Copy the records below word for word, from their first line through the line containing "Action: tap(401, 57)", including both.

BEGIN

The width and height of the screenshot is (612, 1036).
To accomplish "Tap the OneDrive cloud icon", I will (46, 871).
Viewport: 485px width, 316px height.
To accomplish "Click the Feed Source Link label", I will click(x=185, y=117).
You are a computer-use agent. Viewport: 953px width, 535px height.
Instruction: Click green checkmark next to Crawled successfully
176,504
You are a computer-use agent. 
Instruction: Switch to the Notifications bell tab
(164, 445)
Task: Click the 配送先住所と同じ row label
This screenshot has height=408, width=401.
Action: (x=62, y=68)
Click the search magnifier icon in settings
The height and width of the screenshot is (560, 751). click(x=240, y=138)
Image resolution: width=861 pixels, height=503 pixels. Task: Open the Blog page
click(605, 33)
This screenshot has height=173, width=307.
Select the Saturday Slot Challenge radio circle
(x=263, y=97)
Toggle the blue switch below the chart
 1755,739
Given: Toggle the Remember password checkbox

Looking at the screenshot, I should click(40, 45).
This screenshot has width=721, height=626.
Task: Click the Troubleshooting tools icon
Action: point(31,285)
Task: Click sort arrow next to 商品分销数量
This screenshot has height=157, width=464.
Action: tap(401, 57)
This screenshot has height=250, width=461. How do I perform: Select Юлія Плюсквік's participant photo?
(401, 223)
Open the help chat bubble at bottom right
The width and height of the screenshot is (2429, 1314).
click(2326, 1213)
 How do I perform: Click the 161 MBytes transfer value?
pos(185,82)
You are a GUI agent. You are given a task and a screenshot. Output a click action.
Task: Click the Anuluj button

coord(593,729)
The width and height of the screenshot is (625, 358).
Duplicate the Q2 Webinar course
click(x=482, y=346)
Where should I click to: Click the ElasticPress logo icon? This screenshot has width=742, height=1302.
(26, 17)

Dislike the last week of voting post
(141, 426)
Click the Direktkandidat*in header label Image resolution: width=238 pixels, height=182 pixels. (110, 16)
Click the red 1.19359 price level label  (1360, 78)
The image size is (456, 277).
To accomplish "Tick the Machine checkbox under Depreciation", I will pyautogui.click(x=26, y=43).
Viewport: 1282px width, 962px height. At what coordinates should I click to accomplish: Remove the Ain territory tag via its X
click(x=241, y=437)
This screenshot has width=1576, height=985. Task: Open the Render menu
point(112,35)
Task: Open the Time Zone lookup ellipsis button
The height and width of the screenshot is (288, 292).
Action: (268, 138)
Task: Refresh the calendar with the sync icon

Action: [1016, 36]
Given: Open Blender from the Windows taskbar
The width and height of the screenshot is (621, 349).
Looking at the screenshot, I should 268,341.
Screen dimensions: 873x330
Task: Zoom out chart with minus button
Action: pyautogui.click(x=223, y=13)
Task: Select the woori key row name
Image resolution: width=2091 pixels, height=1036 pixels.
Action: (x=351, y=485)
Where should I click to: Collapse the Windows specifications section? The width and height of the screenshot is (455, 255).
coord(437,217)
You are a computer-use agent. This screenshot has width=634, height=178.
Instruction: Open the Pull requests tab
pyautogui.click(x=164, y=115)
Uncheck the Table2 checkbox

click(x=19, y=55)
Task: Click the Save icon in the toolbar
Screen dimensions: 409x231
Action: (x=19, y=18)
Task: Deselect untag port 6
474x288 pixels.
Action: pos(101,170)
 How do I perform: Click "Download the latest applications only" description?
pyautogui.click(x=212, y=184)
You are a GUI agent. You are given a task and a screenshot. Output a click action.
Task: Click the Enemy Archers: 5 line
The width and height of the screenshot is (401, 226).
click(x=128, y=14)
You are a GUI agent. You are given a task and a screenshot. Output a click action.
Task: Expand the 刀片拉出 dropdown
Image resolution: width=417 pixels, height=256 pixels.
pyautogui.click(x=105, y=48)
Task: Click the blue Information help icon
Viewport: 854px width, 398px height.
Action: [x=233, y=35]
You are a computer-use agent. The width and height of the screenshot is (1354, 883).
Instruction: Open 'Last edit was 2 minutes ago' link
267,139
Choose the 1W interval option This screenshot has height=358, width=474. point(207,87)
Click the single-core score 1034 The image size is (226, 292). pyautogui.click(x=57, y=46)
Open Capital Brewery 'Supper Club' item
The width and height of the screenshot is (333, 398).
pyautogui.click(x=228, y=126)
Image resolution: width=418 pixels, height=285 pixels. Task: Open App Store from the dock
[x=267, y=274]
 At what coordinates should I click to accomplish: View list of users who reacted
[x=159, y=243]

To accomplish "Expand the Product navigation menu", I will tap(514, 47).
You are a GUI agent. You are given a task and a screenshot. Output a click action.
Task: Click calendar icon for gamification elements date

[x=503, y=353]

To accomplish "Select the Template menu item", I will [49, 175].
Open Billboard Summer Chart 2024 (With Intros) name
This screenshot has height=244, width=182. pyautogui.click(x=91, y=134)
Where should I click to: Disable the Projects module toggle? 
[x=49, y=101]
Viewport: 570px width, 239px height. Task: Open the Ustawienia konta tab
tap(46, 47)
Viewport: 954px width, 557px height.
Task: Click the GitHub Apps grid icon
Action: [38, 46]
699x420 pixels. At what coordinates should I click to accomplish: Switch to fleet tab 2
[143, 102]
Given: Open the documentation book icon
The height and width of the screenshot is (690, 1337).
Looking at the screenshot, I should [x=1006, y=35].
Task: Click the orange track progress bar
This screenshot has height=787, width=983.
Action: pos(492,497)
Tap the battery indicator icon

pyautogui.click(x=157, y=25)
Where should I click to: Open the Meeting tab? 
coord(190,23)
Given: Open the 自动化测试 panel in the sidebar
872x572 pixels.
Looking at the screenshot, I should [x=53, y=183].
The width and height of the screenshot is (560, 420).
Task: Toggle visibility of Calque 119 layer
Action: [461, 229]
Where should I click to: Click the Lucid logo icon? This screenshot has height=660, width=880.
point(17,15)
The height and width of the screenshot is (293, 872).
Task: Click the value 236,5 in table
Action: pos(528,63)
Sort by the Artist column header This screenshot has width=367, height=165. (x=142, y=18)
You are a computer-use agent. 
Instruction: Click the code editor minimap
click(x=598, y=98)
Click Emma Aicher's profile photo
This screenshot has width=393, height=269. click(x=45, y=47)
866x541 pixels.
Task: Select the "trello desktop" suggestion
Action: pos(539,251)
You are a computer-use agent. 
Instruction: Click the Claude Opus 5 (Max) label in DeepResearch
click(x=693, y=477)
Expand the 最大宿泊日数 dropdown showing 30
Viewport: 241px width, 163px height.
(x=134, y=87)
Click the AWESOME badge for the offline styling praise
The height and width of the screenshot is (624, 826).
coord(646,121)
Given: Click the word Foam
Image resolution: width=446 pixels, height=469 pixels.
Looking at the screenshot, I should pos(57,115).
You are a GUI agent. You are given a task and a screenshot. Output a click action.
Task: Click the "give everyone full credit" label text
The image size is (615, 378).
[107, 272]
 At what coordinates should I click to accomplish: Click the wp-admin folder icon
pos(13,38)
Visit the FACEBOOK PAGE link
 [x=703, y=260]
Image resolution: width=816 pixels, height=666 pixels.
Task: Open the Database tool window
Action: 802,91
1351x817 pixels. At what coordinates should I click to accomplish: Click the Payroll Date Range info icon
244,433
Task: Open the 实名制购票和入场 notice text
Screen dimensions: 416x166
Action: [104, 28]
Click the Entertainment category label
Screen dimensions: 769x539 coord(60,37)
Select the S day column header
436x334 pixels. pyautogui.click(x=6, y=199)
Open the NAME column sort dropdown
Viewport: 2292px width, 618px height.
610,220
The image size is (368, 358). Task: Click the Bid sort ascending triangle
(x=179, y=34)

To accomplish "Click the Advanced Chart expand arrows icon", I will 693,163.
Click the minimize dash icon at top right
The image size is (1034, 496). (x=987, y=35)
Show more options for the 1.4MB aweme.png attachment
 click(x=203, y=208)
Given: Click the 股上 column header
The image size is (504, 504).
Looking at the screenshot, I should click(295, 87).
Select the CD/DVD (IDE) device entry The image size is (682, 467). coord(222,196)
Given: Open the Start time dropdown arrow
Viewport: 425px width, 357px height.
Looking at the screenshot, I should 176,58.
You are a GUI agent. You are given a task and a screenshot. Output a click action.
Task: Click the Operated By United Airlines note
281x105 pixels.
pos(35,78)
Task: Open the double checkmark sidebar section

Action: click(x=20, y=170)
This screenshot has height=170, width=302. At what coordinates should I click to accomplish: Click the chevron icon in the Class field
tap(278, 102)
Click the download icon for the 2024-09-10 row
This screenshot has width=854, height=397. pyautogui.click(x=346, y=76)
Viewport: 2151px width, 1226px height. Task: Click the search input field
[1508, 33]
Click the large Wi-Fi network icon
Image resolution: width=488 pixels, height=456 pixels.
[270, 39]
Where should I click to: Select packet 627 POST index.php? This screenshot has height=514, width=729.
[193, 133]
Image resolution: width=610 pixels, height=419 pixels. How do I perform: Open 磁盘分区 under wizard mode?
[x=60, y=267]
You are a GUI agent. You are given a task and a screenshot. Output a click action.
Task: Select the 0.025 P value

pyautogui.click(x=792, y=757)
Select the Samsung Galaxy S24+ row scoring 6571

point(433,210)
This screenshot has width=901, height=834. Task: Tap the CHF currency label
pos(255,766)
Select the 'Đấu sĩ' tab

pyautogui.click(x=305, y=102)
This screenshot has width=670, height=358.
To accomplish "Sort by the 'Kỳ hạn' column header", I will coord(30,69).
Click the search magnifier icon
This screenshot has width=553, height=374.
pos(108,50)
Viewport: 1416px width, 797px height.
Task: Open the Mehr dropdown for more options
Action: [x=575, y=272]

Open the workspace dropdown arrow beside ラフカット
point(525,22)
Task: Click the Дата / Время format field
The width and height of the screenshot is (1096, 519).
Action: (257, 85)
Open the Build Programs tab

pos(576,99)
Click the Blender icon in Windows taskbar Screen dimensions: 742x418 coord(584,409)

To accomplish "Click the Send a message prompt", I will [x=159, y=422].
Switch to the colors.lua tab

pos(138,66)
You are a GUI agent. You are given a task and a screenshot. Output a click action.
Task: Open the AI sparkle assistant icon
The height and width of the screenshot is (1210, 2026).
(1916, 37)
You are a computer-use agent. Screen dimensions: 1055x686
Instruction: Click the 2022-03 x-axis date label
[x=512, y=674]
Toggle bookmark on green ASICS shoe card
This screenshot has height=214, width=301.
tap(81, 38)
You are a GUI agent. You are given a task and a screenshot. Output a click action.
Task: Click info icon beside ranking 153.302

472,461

END

• _Solution to this task_:
The width and height of the screenshot is (612, 1036).
To accomplish "Tap the OneDrive cloud icon", I will (46, 871).
Viewport: 485px width, 316px height.
To accomplish "Click the Feed Source Link label", I will click(x=185, y=117).
You are a computer-use agent. Viewport: 953px width, 535px height.
Instruction: Click green checkmark next to Crawled successfully
176,504
You are a computer-use agent. 
Instruction: Switch to the Notifications bell tab
(164, 445)
Task: Click the 配送先住所と同じ row label
This screenshot has height=408, width=401.
Action: (x=62, y=68)
Click the search magnifier icon in settings
The height and width of the screenshot is (560, 751). click(x=240, y=138)
Image resolution: width=861 pixels, height=503 pixels. Task: Open the Blog page
click(605, 33)
This screenshot has height=173, width=307.
Select the Saturday Slot Challenge radio circle
(x=263, y=97)
Toggle the blue switch below the chart
 1755,739
Given: Toggle the Remember password checkbox

Looking at the screenshot, I should click(40, 45).
This screenshot has width=721, height=626.
Task: Click the Troubleshooting tools icon
Action: point(31,285)
Task: Click sort arrow next to 商品分销数量
This screenshot has height=157, width=464.
Action: tap(401, 57)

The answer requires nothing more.